Bliek (IBM): Next up – IPM session chair Christian Bliek from IBM.  His talk was about barrier improvements in CPLEX.  For the single threaded case, CPLEX 12 is about 5% faster than 11 [note that these numbers are totally unofficial and any errors are my own].  With 4 threads it is about 20% better.  There was no magic bullet here, more tuning at the solver and algebra layer.  With a sophisticated solver such as CPLEX the improvements come through hard work, no tricks.  There was also some data on simplex vs. barrier.  For their complete set of their benchmark LPs, for problems that take 100 seconds or more barrier (without crossover) beats dual simplex on average.  If you allow crossover, then performance vs dual simplex is about even for small problems (~1s solution time) and after that crossover really takes over.  For problems that take 1000s and up, the geometric mean for the performance ratio against dual is 0.55.  So almost twice as fast.
 
For QP, barrier is way better than their active set approach.  Of course this does not take into account scenarios where warmstart could be used, where simplex rocks.  More on that later.  They also have a “concurrent” setting, meaning to race the simplex & IPM solvers.  This setting gives the best results.  Solver Foundation Services has also supported this type of “transparent parallelism” since version 1.0. The last bit of the talk was about some experiments using PARDISO instead of the solver’s own algebra stack.  Their conclusion was that using a “black box” linear algebra module shows potential.
 
Warmstart: The last talk in the session was by Anthony Vannelli, who talked about IPM warmstart.  He takes a very pragmatic approach and layed out a very sensible procedure for attacking the difficult problem of using the solution of an IPM problem to seed the solution of a related problem.  The net was that using a relatively simple warmstart procedure they were able to get (roughly) a factor of 3 speedup for their test set.  There were also some other IPM warmstart researchers in attendance – in particular Alper Yilidrim and Hande Benson. Alper had a great survey talk of existing IPM warmstart methods, and Hande is one of the top researchers in the area.  I am sure there have been interesting discussions this week!
 
Erling Andersen (Mosek):The afternoon IPM session had talks by Erling Andersen from Mosek, Jacek Gondzio, and myself.  Erling talked about SOCP improvements in MOSEK 6 (which will be out later this year).  He’s had SOCP support forever, but for version 6 he has refactored and reworked much of the implementation.  He has run into problems getting high accuracy solutions (I feel his pain), and he has had some problems with infeasible or nearly infeasible problems.  He had some interesting thoughts on infeasibility criteria, rooted in his experience with real problems.  He’s going to get about a 15% speedup, which is quite impressive since he is already starting with a very fast solver.  Erling has built a great set of solvers and I wish him well with Mosek 6.

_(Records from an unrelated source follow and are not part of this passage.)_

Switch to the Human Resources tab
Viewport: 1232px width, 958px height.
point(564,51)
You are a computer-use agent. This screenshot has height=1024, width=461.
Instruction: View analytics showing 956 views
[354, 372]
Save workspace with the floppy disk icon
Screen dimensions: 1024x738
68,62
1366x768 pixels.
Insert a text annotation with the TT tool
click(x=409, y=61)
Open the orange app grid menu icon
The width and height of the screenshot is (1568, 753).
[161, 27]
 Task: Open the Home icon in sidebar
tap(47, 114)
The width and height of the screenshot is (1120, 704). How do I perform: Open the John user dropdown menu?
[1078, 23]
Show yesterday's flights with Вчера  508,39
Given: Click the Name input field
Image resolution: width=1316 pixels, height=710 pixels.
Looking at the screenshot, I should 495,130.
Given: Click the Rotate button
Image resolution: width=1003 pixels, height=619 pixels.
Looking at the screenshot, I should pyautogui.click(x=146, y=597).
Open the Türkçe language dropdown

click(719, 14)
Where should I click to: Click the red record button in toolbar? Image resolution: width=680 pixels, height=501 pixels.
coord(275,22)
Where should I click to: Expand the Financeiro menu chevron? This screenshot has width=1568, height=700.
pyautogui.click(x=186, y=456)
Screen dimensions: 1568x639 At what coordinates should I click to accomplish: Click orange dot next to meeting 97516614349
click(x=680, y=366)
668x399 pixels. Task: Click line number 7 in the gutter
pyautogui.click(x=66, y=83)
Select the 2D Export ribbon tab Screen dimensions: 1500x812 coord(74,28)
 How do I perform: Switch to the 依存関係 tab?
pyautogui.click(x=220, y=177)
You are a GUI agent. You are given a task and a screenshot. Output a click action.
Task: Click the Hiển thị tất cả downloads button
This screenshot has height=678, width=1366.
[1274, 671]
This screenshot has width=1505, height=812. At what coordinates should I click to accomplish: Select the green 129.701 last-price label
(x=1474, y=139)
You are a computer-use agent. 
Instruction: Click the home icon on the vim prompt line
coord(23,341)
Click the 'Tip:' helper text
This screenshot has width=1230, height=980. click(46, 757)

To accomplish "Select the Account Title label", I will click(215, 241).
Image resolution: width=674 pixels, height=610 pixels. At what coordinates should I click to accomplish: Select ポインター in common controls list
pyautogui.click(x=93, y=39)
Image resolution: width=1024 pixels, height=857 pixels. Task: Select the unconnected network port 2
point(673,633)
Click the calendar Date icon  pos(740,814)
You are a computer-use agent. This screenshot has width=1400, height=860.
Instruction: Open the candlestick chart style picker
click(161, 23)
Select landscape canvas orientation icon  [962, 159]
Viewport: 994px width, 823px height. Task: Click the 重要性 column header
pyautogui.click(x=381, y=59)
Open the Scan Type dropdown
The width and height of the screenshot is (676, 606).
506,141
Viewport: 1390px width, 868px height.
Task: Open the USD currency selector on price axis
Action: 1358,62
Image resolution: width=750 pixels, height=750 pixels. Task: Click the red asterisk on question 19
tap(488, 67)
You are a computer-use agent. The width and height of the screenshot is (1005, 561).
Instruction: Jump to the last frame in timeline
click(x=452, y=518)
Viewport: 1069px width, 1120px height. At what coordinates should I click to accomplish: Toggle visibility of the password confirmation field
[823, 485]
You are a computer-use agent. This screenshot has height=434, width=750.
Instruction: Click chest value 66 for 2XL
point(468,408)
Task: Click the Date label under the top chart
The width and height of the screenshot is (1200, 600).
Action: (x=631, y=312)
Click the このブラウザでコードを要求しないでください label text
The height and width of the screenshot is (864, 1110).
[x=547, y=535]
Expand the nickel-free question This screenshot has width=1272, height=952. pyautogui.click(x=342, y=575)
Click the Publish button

Jacek Gondzio talked about the use of indirect methods (such as preconditioned conjugate gradient) in IPM.  This hasn’t worked out well in the past because such methods are not able to solve the systems to the accuracy required by IPM search directions.  And the problem is still not solved, but for his new approach he did show some impressive results for dense problems.
 
The title of my talk was Interior Point Methods in Solver Foundation.  I gave an overview of where IPM sits in the Solver Foundation stack, discussed our user and solver models.  (And why different user and solver models are necessary – the “user model” serves Solver Foundation Services as well as programmers, whereas the solver model is structured so as to attain the most numerically stable, high performance solver possible.  Separation of concerns!)  Then I gave a high-level overview of our solution approach, and talked about a couple of implementation issues including handling of free variables, equality constraints, etc.  Lastly I talked about some numerical stability issues. I got nice feedback from people afterwards and there was a lot of curiosity about who is using our stuff and what is next. 

 

Int’l Symposium on Mathematical Programming 2009, Day 1

I am attending the ISMP math programming conference in Chicago, representing the Solver Foundation team. Here are some of my impressions of Day 1 at ISMP:

Plenary [Steven Boyd]: The plenary speaker was Steve Boyd who talked about real-time embedded convex optimization.  He considered cases where problems need to be solved in milliseconds or less: control, signal processing, resource allocation, and even finance (think flash trading).   The approach is basically to extend “disciplined convex programming”.  DCP is a modeling system where problems are convex “by construction” because they combine operators with well-known properties; the system is then able to rewrite the problem in the standard form required by a convex programming solver (such as an IPM QP/SOCP solver). The new step is that the system can now generate highly optimized C code for a custom solver for the particular problem family described by the model.  (The algorithm itself is standard IPM.)  You can do all sorts of optimizations in this case: the problem structure is known so the symbolic ordering can be done in advance, you can ensure better memory locality, etc.  He gave many example where small QP instances were solved in tensof microseconds.  Fun stuff.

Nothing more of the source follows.